In 2003 she was nominated in the "Révélations" category of the Victoires de la musique.

== Discography ==
- Mottetti e Sonata da chiesa (motets and church sonatas), Georg Friedrich Haendel, Magali Léger and the RosaSolis ensemble, Musica Ficta, 2009.
- La Bonne Chanson, Gabriel Fauré, Magali Léger/Michaël Levinas, M&A 2008.
- Médée, opera by Michèle Reverdy, Mandala 2004.
- Pergolesi & Porpora, Cantate e Sonata da camera (Pergolesi and Porpora, cantatas and chamber sonatas), Magali Léger and RosaSolis.
- Astor Piazzola, Magali Léger and pianist Marcela Roggeri, Transart Live.

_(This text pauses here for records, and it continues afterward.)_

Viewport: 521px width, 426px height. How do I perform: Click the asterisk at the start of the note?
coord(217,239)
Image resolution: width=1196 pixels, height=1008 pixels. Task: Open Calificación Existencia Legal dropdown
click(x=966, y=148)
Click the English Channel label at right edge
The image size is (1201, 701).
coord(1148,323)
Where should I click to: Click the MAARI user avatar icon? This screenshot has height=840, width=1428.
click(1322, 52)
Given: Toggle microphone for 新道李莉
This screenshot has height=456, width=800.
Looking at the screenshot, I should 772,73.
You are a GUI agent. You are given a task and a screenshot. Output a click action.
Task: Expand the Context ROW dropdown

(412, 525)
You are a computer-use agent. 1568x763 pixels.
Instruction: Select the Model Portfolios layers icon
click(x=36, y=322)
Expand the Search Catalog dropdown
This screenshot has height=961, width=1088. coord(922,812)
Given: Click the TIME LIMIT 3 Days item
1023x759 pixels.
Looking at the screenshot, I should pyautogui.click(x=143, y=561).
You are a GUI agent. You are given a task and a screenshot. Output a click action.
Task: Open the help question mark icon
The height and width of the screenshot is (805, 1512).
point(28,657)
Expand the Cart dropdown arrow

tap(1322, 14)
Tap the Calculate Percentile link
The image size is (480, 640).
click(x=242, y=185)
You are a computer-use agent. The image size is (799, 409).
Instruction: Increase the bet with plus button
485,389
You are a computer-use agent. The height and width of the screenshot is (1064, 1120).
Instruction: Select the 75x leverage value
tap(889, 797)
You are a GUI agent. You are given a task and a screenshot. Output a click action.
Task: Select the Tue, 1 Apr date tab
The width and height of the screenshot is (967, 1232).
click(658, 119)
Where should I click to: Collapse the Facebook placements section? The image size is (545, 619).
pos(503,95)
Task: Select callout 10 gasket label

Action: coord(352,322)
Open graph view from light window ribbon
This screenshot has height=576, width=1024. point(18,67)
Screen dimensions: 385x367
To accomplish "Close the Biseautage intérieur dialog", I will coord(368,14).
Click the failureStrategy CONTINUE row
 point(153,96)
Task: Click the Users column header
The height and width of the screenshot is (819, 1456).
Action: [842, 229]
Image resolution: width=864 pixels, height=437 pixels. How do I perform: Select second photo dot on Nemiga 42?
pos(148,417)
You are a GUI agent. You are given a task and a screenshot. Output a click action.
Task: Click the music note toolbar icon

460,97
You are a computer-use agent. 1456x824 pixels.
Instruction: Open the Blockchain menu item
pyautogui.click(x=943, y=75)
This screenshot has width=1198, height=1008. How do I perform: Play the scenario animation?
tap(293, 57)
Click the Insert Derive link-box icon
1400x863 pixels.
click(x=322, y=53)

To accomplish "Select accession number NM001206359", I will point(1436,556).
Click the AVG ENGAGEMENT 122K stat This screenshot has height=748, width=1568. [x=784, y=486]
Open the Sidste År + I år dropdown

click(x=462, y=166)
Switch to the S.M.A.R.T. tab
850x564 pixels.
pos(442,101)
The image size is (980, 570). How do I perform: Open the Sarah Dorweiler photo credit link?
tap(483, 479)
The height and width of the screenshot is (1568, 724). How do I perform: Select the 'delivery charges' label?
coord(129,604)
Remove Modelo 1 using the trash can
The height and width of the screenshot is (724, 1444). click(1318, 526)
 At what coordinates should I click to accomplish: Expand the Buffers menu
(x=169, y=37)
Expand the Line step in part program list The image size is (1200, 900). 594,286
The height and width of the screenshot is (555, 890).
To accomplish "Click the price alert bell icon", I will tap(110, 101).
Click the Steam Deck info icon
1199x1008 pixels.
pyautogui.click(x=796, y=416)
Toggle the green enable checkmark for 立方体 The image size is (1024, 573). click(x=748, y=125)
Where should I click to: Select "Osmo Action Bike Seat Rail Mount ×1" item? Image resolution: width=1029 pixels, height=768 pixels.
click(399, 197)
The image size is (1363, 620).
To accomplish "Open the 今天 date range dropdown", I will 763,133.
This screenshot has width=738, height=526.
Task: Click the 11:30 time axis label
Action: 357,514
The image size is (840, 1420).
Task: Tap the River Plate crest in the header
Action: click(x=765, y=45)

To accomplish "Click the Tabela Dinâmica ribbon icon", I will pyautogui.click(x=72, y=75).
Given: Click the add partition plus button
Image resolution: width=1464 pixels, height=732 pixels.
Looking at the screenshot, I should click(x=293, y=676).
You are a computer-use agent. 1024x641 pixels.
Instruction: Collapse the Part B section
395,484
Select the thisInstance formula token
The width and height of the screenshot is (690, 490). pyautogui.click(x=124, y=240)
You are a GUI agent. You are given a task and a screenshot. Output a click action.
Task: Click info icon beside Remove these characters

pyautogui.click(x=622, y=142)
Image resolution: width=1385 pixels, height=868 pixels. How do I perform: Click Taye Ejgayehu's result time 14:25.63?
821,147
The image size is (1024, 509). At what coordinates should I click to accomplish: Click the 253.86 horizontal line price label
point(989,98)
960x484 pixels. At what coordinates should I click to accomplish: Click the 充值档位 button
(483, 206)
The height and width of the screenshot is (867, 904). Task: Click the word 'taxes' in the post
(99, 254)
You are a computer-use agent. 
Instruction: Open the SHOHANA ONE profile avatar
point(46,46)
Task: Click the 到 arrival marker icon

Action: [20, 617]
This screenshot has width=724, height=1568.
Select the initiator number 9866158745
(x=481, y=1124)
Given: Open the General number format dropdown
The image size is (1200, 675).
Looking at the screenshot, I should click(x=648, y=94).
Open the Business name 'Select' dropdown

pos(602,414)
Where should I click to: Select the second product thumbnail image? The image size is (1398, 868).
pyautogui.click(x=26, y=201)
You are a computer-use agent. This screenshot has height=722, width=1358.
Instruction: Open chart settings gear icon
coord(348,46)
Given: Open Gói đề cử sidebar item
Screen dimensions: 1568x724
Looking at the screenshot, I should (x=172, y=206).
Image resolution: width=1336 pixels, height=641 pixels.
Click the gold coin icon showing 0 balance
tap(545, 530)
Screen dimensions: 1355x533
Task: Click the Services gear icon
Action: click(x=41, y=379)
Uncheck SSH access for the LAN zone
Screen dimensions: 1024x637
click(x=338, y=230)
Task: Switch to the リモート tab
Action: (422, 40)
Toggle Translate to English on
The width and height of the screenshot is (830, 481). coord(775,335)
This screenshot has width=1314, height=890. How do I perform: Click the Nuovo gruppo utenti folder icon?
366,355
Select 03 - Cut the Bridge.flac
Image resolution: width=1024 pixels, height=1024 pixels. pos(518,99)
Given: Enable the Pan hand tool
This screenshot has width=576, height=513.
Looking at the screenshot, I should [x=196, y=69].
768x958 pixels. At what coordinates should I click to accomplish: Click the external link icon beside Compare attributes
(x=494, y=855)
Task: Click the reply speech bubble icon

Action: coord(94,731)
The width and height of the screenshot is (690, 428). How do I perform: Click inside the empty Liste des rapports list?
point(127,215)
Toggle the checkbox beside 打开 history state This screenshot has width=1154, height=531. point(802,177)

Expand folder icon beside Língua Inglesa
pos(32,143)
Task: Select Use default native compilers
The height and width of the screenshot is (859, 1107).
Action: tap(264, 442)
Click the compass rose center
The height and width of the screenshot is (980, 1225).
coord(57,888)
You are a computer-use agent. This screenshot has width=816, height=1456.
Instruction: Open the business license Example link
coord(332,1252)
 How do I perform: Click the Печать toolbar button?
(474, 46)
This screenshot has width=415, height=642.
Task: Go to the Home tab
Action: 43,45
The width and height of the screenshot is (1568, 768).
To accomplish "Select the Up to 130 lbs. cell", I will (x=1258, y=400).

- La Métamorphose, opera by Michael Levinas, Aeon, 2012.
- Debussy : complete mélodies, Ligia Digital, décembre 2014.

== Videography ==
- Die Entführung aus dem Serail by Mozart, Les Musiciens du Louvre, conducted by Marc Minkowski, direction Jérôme Deschamps and Macha Makeïeff, Festival d'Aix-en-Provence 2004, BelAir Classic.
- "Rameau, Maître à Danser" - Daphnis et Eglé - La naissance d'Osiris, Les Arts Florissants, conducted by William Christie, Outhere Music, 2014.